Connecting Cultures [Archived]
This cluster sought to explore connected histories of art from the thirteenth to the mid-nineteenth centuries, a period defined by increasing levels of transcultural interchange facilitated by human and material mobility and greater levels of economic, political, and cultural connectivity. The purpose was not to explore a world history of art, by which we may mean an effort for global coverage. Rather, the group was interested in the connections and networks that existed across presumed cultural boundaries, the interchange and admixture of materials, technologies, and ideas, and the reassessment of existing, nationally, regionally, or culturally defined histories of art that have emerged from the European national and colonial legacies upon which the discipline of art history was founded.
The cluster was particularly interested in encouraging and supporting multicentred histories of art, resisting simplistic, unidirectional narratives of influence and acculturation in favour of those that reflect locality as well as globality, and that articulate the mutual agency and action inherent in processes of interchange.
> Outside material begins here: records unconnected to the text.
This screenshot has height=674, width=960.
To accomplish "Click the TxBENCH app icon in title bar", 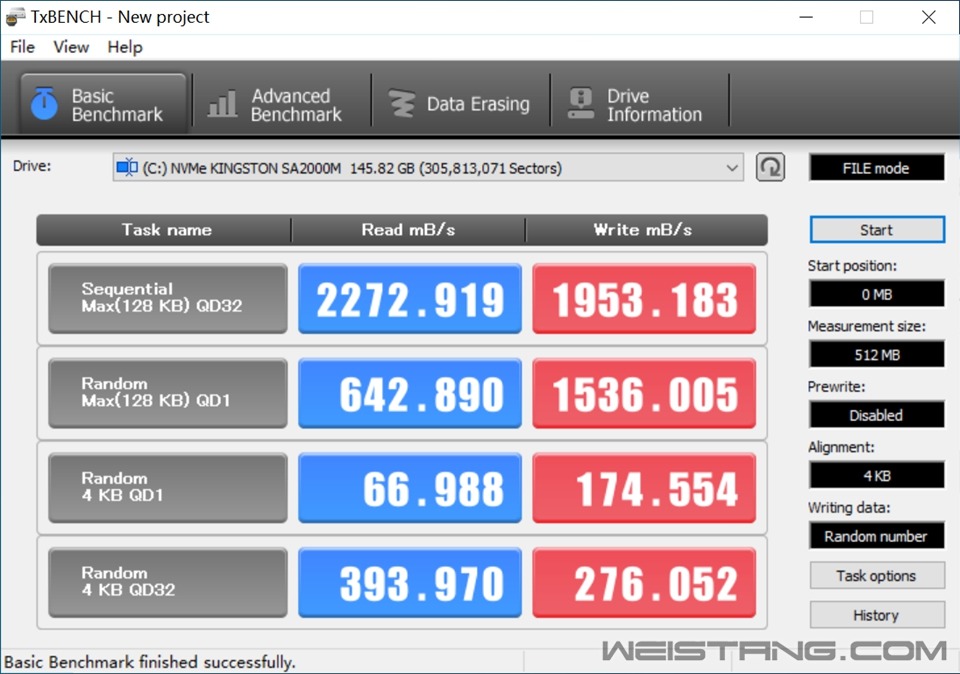I will [x=15, y=17].

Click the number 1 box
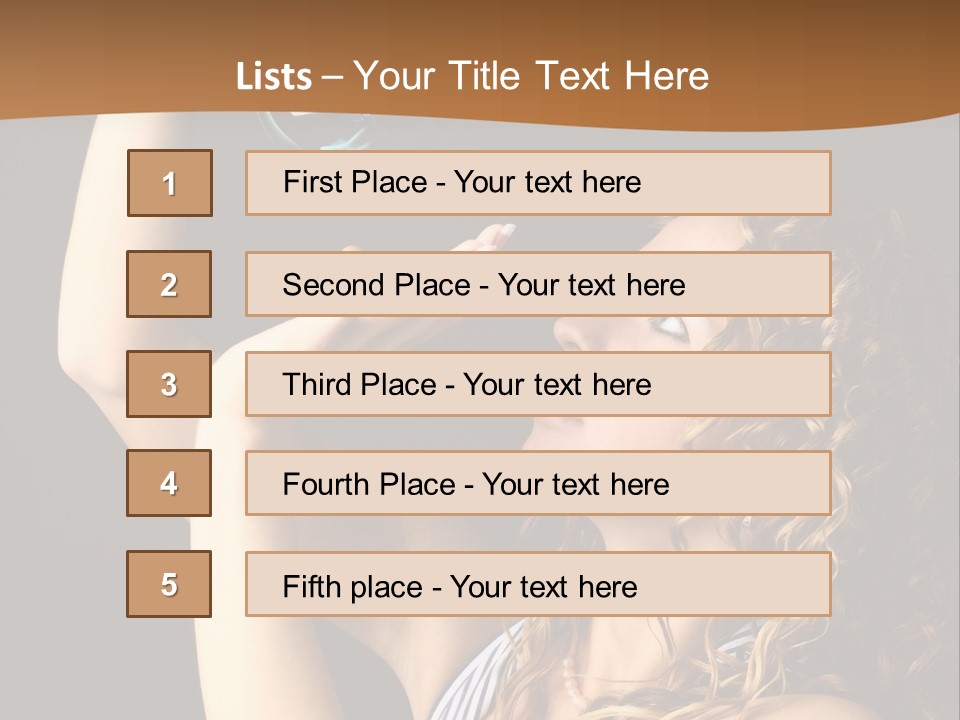point(170,183)
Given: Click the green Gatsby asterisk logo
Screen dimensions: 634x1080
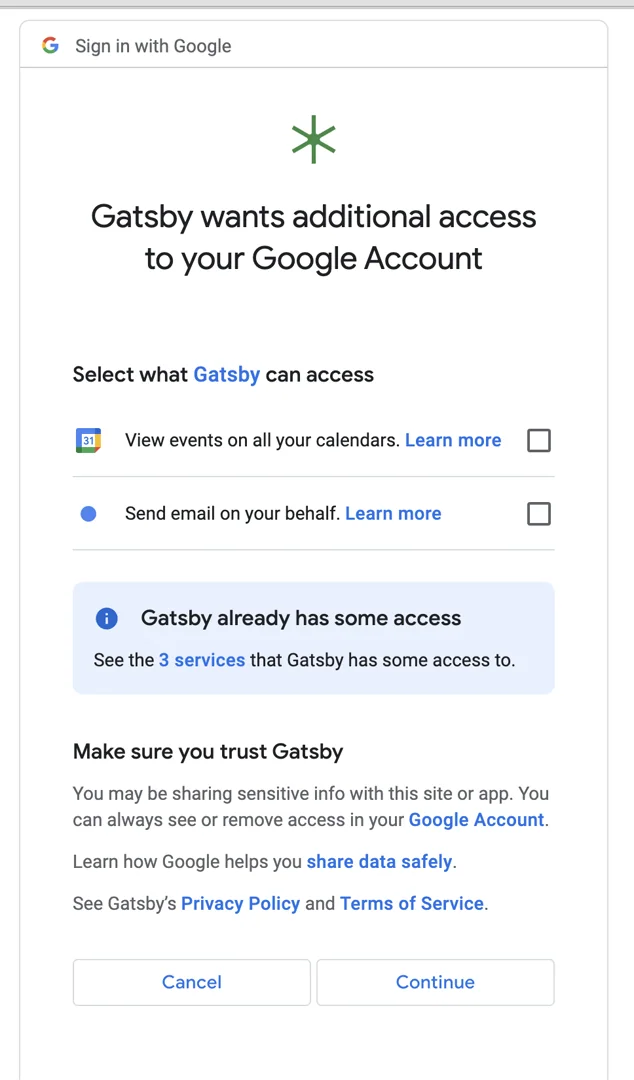Looking at the screenshot, I should [x=313, y=139].
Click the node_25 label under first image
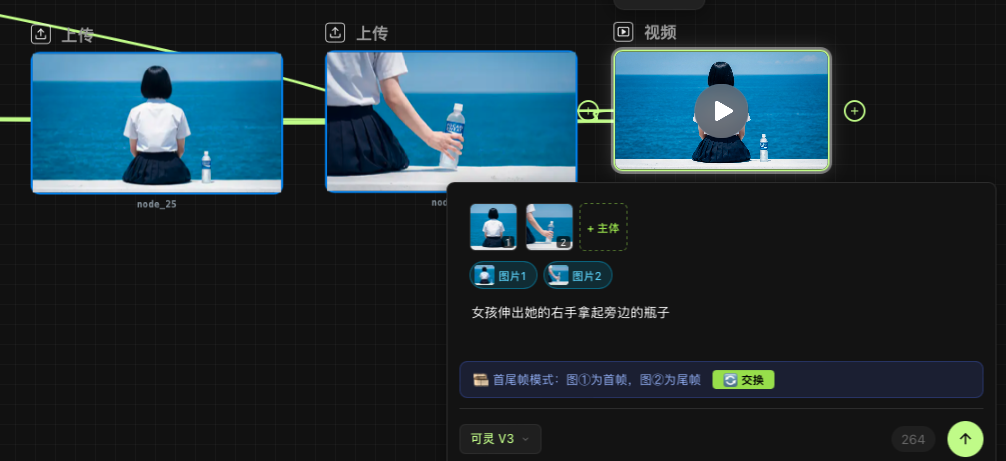 pos(157,204)
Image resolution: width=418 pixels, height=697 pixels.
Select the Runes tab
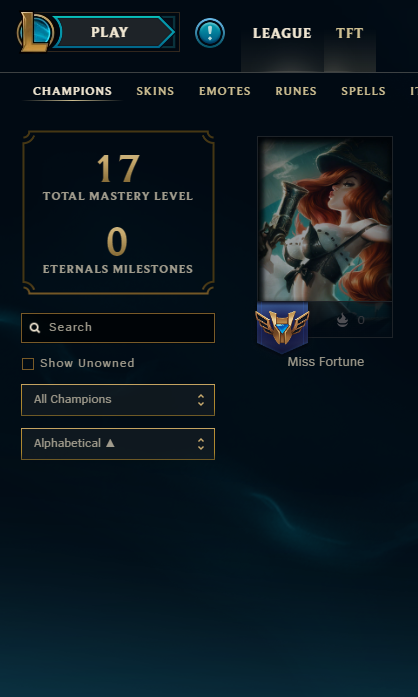(x=296, y=91)
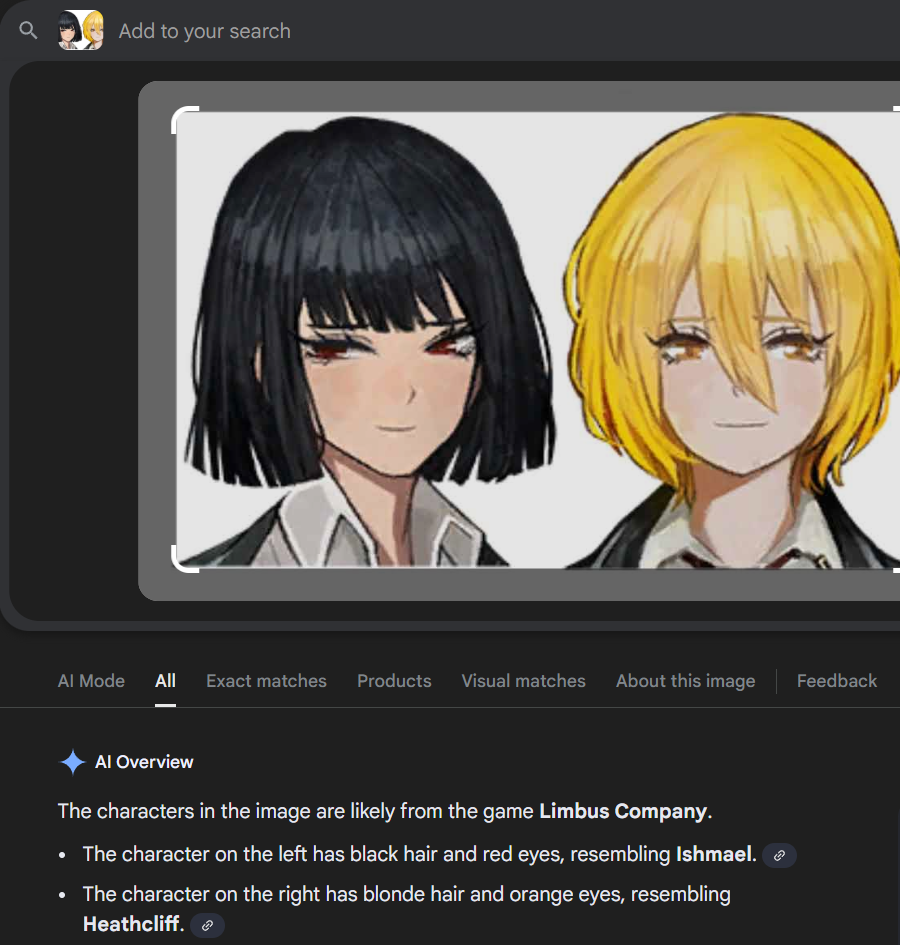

In this light, the cluster was also eager to encourage discussions of historiography and practice, particularly those surrounding the ethics and methodology of such histories, as well as contributing to an evolving definition of the ‘global’ in art history.
The design of the group was intended to transcend the period-specific sections that previously characterised research groupings, drawing a straightforward line between the global as articulated in modern and especially contemporary art theory and the linkages between East and West, North and South, and everywhere in between that will lead to a more fruitful understanding of the broad period under question.